DUBAI: You’re the runner that leads the marathon. You’re faster than most of the field. The one that even the Olympians are chasing. But you never cross the line first, if at all.
That’s the life of the pacersetter.
Paul Muturi of Kenya is one of the best, consistently setting the tempo that elite runners need to match to win races and break records.
In a nation famed for churning out medium- and long-distance champions, Muturi started running as a form of escape. Mostly, escape from ennui brought about by civil unrest.
“I got serious about it in 2008. This is when we had an election in Kenya, and there was post-election violence. I found myself sitting the whole day, doing nothing, life was just messed up,” he said. “So I was like, why don’t I find something I can do to keep myself busy and forget about everything that is going on.”
At 24, he found what he was looking for. Running would change his life.
“When peace came back and everything was back to normal, because I saw I was making progress, and I loved it, I continued from there and I never stopped,” Muturi said.
In 2011, Muturi decided to leave Kenya, armed with the knowledge that running could open doors for him wherever he ended up.
“I just want go away somewhere and move away from my usual life in Kenya,” he said.
That somewhere turned out to be Dubai. Running, he said, proved a pathway to finding regular work as well.

● Recorded information:
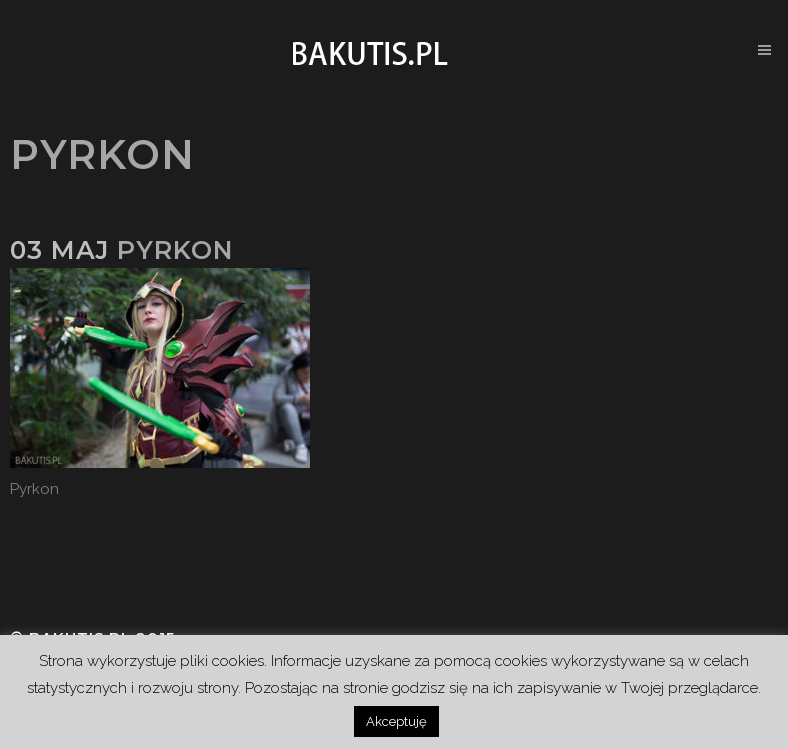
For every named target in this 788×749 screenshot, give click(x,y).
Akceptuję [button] (396, 721)
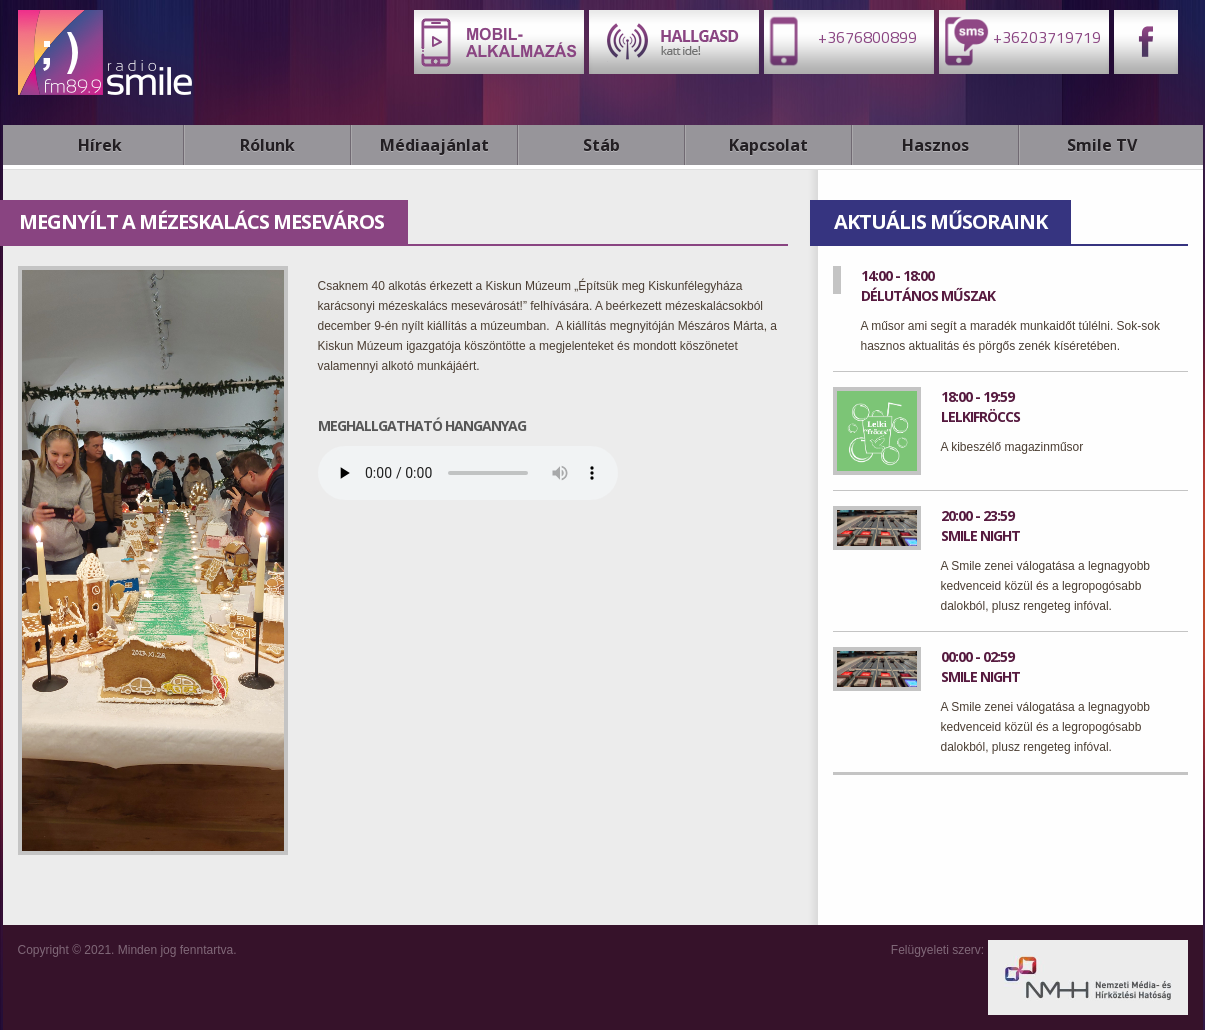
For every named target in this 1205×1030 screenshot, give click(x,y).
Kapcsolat (768, 145)
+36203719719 (1020, 40)
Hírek (100, 145)
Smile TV (1102, 145)
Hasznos (935, 145)
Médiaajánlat (434, 145)
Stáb (601, 145)
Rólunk (267, 145)
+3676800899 (840, 40)
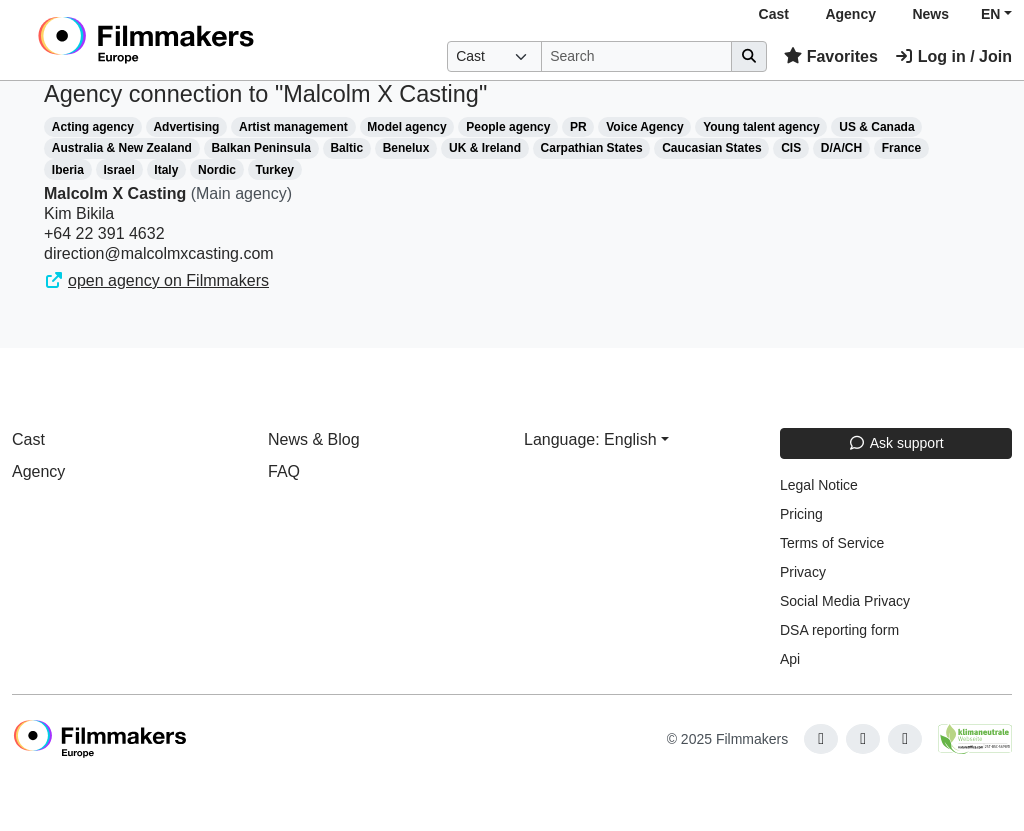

● Objective A: In the article on Paul Muturi, rewrite the paragraph beginning "“I got serious about it in 2008" as a single shorter sentence that keeps its main facts.
● Objective B: Reproduce the passage of the article on Paul Muturi from "That’s the life" up to and including "by civil unrest.".

● Exercise answer A: Muturi got serious about running in 2008, when violence after Kenya's election left him sitting idle all day, and he took it up to keep busy and forget what was going on.

● Exercise answer B:
That’s the life of the pacersetter.
Paul Muturi of Kenya is one of the best, consistently setting the tempo that elite runners need to match to win races and break records.
In a nation famed for churning out medium- and long-distance champions, Muturi started running as a form of escape. Mostly, escape from ennui brought about by civil unrest.